◆ Dataset entries ◆
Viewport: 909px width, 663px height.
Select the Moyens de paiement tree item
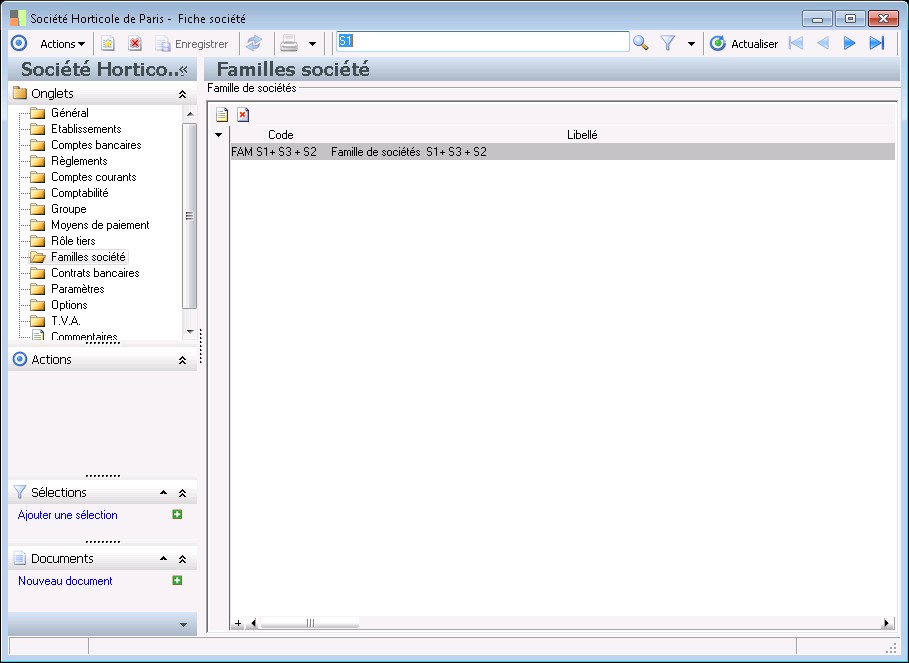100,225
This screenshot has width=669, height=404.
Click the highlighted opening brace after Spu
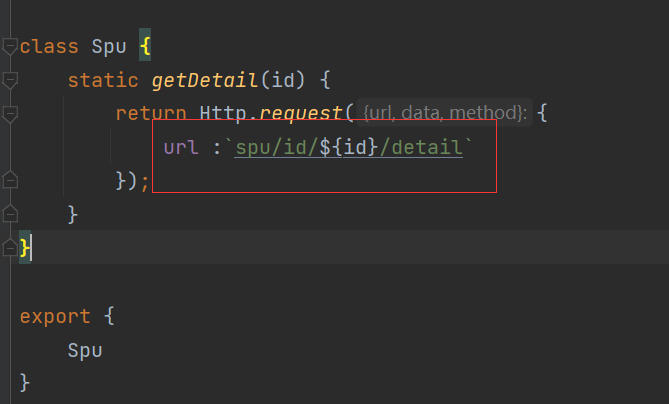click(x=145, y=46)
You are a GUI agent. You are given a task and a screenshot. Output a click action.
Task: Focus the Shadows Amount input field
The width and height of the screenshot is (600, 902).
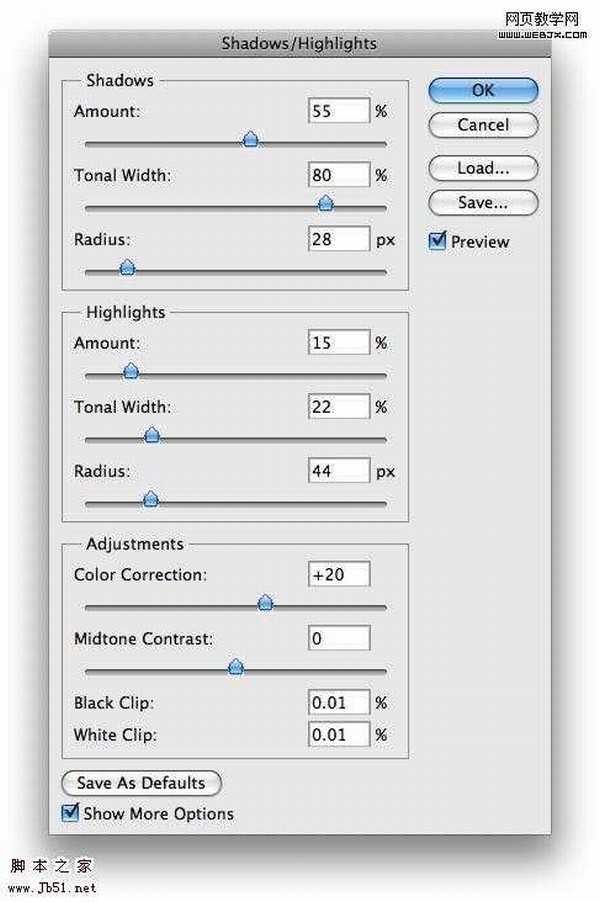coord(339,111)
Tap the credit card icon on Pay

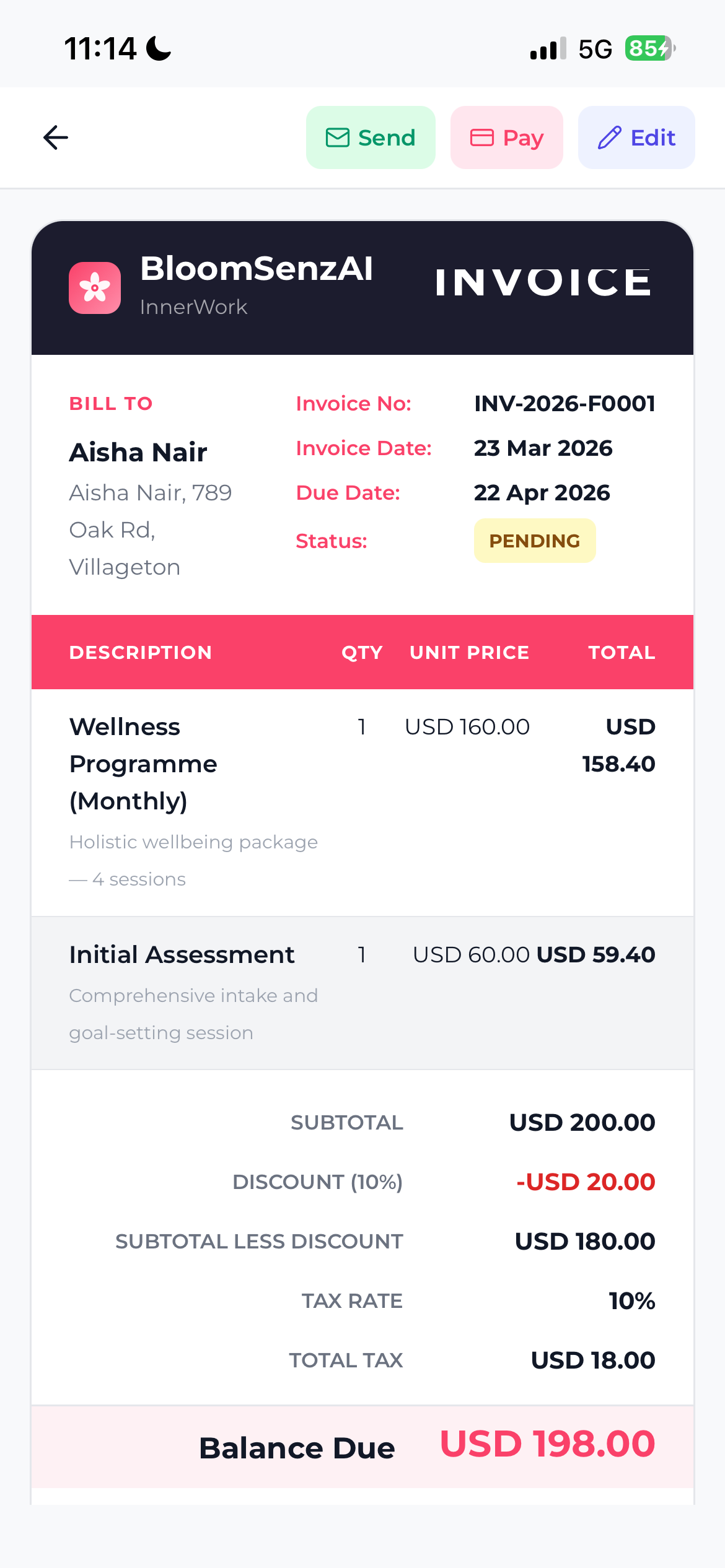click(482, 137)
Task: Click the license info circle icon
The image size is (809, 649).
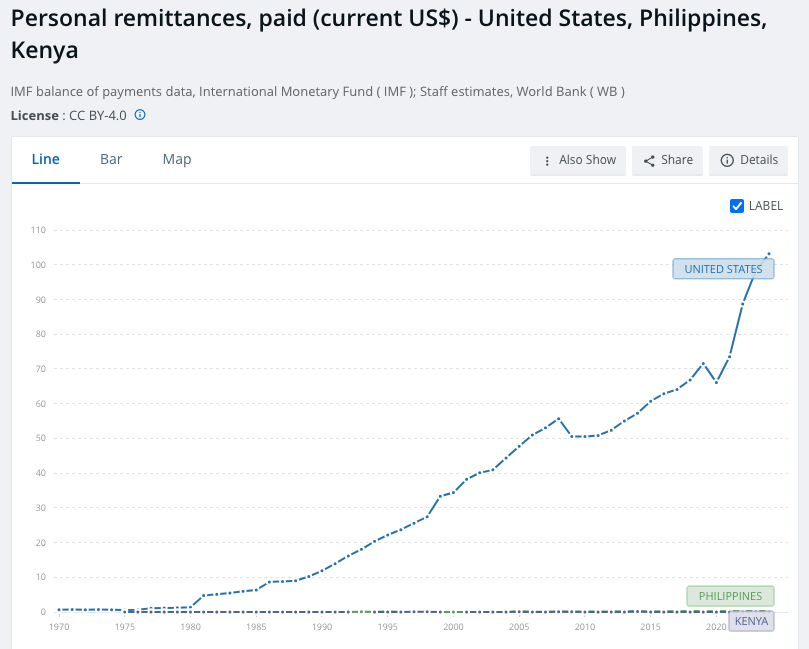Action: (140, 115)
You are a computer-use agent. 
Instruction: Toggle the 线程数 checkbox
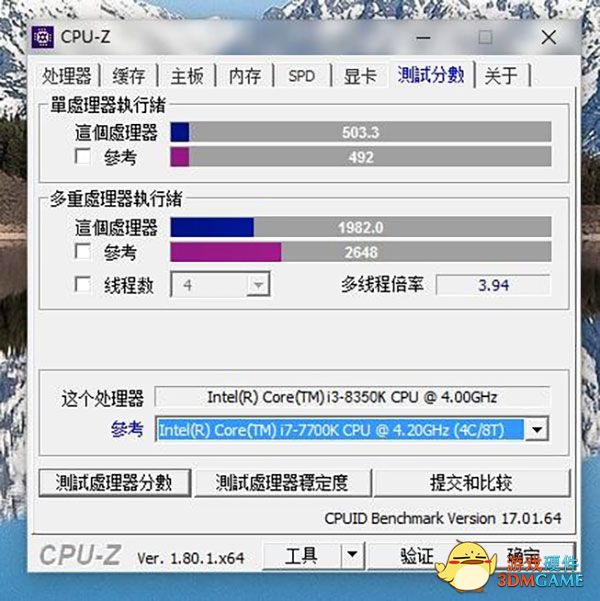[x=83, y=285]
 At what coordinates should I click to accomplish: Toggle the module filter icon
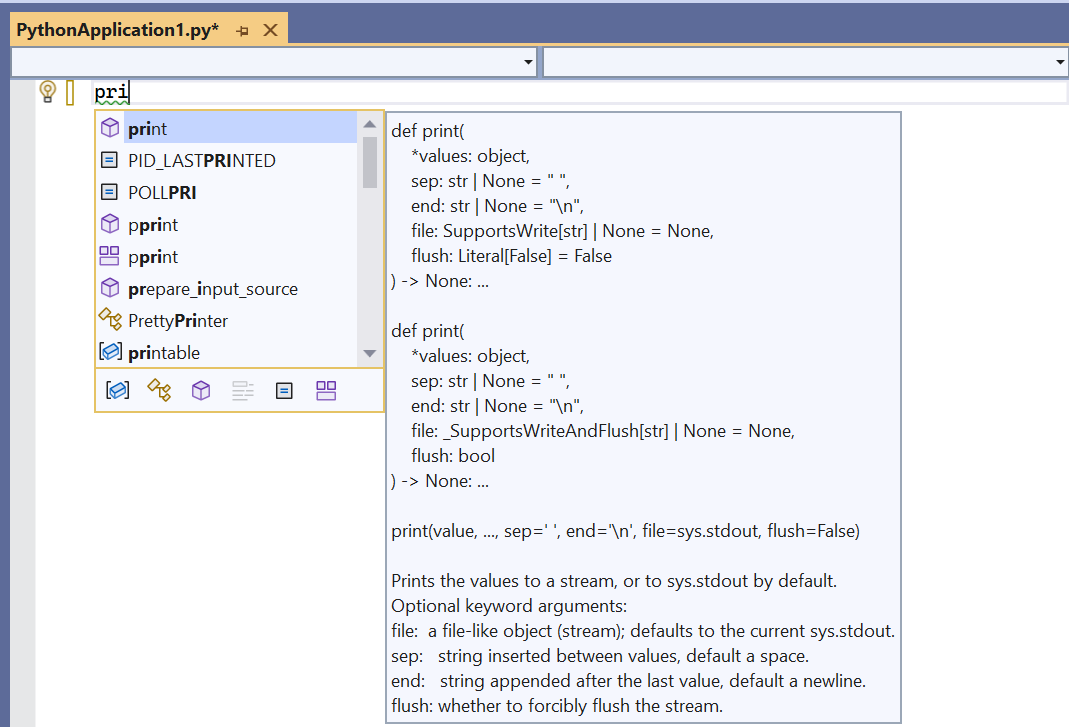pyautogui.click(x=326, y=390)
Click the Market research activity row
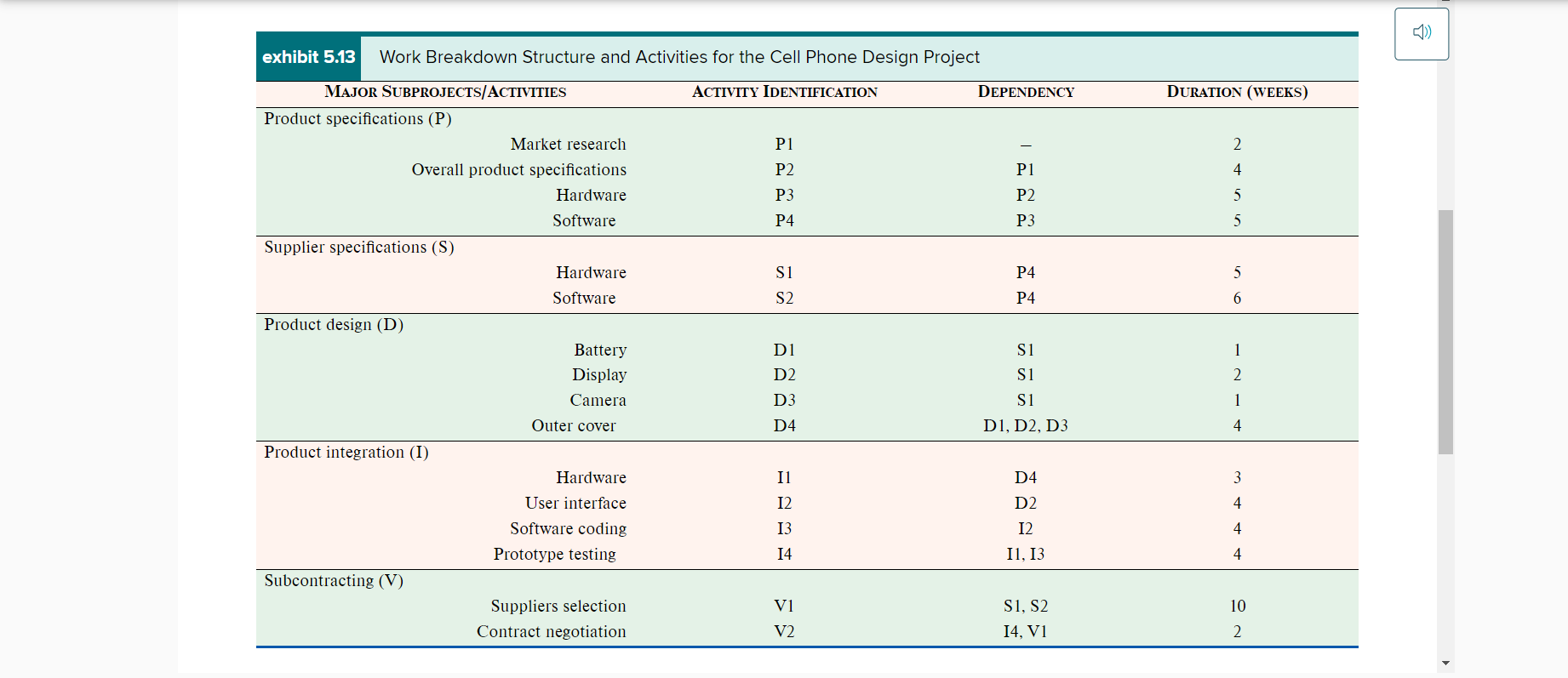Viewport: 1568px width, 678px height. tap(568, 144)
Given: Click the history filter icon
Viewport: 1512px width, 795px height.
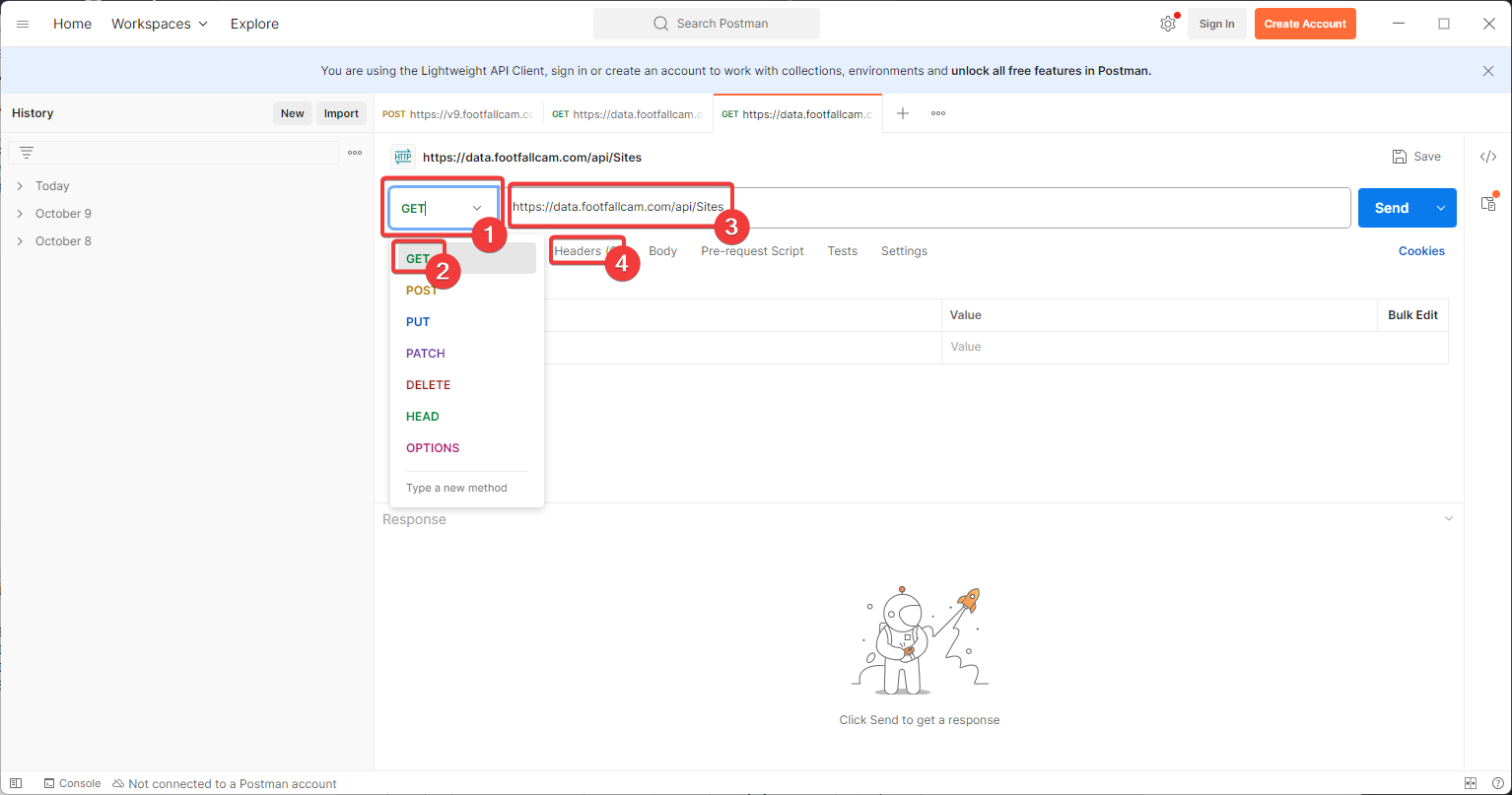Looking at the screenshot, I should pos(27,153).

◆ Assignment ◆
Each line of the data above containing the string "agent" is to be copied.

◆ Result of the exercise ◆
You are a GUI agent. You are given a task and a screenshot. Output a click action.
You are a computer-use agent. 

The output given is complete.